June 5, 2012

Panzanella Salad

Before the age of 25, I had never even heard of Panzanella salad.  The salads I grew up with were your average garden variety.  Don't get me wrong, they were always delicious, but in general they consisted of lettuce, carrots, celery, and tomatoes topped with whatever bottled dressing was currently stocking our refrigerator door.  These days I like to change it up a little (okay, a LOT) when it comes to my salad repertoire.  So last night, when I saw a half-eaten loaf of Seeduction Bread from Whole Foods staring at me, I realized that I needed to come up with something that would use up several slices of this soon-to-be-stale bread.  A number of things ran through my head:

  • bread pudding - no...that's too sweet;
  • savory bread pudding - eh...still too much work; and
  • french toast - nah...too breakfastey AND too sweet.

And then it hit me!  

I remembered a time, about three years ago, when I was staying with a dear friend for a week or two.  This friend is a foodie, like me, and one summer evening she whipped together this amazing bread and vegetable salad and called it Panzanella.  It was d.e.l.i.c.i.o.u.s.!  Thinking back on it, I honestly can't believe that I have waited so long to recreate the dish in my own kitchen.

Well, wait no longer!

Panzanella is here!

Specifically, Panzanella is a Florentine salad of bread and tomatoes popular in the summer.  It includes chunks of soaked stale bread and tomatoes, sometimes also onions and basil, dressed with olive oil and balsamic vinegar.  It is also popular in other parts of central Italy.

Panzanella salad is an Italian salad that was probably an invention of necessity.  Italian cooks waste nothing, and this was a way to utilize stale bread and vegetables from the garden.  The record of Panzanella goes back centuries.  In the 1500's, a poem by the famous artist, Bronzino, described the salad.  Of course, the tomato was quite a few years from being introduced into the Italian kitchen.  Therefore, until the 20th century, Panzanella was based on onions.  
[Today, Panzanella] always includes bread and tomatoes plus vegetables from the garden.  Vegetables can include cucumbers and onions.  Other ingredients - lettuce, olives, mozarella, white wine, capers, anchovies, celery, carrots, red wine, tuna, parsley, boiled eggs, mint, bell peppers, lemon juice, and garlic - are sometimes used, but Florentine traditionalists disapprove of them.  (Source 1 and Source 2)

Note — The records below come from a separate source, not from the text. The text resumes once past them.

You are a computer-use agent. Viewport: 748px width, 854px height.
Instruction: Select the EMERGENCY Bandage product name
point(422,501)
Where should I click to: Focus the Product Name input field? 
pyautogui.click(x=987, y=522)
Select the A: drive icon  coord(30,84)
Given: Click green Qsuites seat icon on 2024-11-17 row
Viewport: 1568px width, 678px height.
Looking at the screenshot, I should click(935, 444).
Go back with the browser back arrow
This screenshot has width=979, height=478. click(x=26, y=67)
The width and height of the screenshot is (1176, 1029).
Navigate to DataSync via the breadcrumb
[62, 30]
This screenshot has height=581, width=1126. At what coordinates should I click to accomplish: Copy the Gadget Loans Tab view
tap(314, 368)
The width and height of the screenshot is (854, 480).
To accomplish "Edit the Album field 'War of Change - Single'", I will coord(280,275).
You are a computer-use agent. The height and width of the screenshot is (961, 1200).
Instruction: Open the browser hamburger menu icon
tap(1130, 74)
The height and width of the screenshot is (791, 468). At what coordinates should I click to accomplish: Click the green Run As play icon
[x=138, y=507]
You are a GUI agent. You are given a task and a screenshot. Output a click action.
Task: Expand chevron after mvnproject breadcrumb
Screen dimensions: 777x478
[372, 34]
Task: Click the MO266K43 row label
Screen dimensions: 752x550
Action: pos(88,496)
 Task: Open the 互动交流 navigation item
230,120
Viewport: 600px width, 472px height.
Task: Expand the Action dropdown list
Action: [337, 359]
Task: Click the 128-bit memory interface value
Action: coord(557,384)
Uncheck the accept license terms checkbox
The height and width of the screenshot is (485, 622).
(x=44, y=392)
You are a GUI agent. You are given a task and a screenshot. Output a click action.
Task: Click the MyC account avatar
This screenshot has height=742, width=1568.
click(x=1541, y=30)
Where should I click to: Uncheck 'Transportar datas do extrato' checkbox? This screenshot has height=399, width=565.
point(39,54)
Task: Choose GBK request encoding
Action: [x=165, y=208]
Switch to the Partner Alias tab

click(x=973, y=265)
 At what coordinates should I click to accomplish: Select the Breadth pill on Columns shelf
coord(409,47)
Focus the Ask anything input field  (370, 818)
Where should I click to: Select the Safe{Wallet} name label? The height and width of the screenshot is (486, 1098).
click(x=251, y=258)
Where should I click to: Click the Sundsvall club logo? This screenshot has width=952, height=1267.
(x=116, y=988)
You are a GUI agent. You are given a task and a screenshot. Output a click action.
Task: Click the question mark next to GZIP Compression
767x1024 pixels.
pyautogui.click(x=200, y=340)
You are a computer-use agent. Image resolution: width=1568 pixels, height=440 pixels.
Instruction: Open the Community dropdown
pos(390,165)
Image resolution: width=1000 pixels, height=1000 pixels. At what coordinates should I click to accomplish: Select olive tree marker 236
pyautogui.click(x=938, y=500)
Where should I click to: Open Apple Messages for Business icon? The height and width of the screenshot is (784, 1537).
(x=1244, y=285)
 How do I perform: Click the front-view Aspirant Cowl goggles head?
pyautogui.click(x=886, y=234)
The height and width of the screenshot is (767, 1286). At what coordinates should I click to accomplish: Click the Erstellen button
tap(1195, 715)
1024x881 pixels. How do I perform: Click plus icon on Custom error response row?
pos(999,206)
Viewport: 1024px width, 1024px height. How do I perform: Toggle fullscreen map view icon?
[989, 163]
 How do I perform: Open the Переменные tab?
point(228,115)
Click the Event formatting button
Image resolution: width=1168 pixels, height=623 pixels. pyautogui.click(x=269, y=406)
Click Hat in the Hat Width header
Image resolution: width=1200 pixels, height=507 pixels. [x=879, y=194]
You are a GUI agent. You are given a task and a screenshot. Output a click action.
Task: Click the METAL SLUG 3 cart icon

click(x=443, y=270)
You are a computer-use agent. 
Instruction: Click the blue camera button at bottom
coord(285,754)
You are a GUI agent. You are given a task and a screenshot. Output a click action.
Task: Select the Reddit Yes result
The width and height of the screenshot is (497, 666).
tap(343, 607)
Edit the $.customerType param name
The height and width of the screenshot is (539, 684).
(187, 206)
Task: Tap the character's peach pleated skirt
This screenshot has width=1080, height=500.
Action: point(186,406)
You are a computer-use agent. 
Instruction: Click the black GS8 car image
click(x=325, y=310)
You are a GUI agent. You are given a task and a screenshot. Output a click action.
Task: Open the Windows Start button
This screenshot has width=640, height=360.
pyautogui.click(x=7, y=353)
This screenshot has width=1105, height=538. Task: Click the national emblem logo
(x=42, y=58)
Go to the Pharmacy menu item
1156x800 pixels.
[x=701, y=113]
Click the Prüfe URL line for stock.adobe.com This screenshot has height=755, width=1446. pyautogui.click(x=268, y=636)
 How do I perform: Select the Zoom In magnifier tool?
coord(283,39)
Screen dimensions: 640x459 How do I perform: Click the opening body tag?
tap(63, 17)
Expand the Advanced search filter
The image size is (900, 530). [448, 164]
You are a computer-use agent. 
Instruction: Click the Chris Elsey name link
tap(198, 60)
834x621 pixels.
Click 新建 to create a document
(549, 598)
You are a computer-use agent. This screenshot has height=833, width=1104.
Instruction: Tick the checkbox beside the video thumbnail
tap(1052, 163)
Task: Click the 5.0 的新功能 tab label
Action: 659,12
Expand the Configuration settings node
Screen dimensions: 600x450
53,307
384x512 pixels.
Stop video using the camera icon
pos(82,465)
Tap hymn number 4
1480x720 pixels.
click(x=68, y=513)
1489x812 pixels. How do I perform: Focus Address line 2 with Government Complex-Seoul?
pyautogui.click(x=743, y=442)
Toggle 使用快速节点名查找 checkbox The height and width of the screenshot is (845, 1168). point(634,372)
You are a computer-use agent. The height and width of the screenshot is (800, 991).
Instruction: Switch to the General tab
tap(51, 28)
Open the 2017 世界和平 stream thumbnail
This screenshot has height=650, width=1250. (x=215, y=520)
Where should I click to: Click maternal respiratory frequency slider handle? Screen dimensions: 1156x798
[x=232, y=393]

Here is my version of the classic Italian dish, using many of the vegetables that we found at the Riverside Arts Market this past Saturday!

Panzanella Salad
Serves 4

4 pieces stale bread (or bread left out overnight), cubed
4 garlic cloves, minced
3 large tomatoes, diced
1/2 red onion, diced
1 cucumber, peeled and diced
2-3 outer leaves of romaine lettuce, chopped
1 tsp dried parsley
1T dried basil
zest of 1 lemon
1-2T balsamic vinegar
salt and pepper, to taste

  • Preheat the oven to 350 degrees.
  • Drizzle the cubed bread with 1T EVOO.
  • Bake the bread cubes for 15-20 minutes, tossing every 7-8 minutes, until crispy and lightly browned.
  • Meanwhile, cook the minced garlic in 1 tsp EVOO until fragrant.
  • Add the tomatoes, onion, cucumber, romaine, parsley, basil, and lemon zest to a large salad bowl.
  • Add the cooked garlic.
  • Drizzle in the EVOO and balsamic vinegar, and season to taste with salt and pepper.
  • Toss to incorporate.
  • Add in the baked bread cubes; and toss.
  • Refrigerate for at least 20 minutes to allow the flavors to mingle.
  • Serve, chilled, alongside your protein of choice.

Next time - another book review (and this time the book is neither utopian/dystopian in theme nor Young Adult in genre).  In fact, it's historical fiction, and I can't wait to tell you all about it!

Question of the Day:

Have you ever had a Panzanella salad before?  If so, what did you think? If not, have you ever made your own croutons?!

Ally and Bo


  1. I have never tried this salad before, but I have made my own croutons. I like to sprinkle dry seasoning (garlic, onion, pepper, etc.) on the cubed bread pieces, then fry them in olive oil.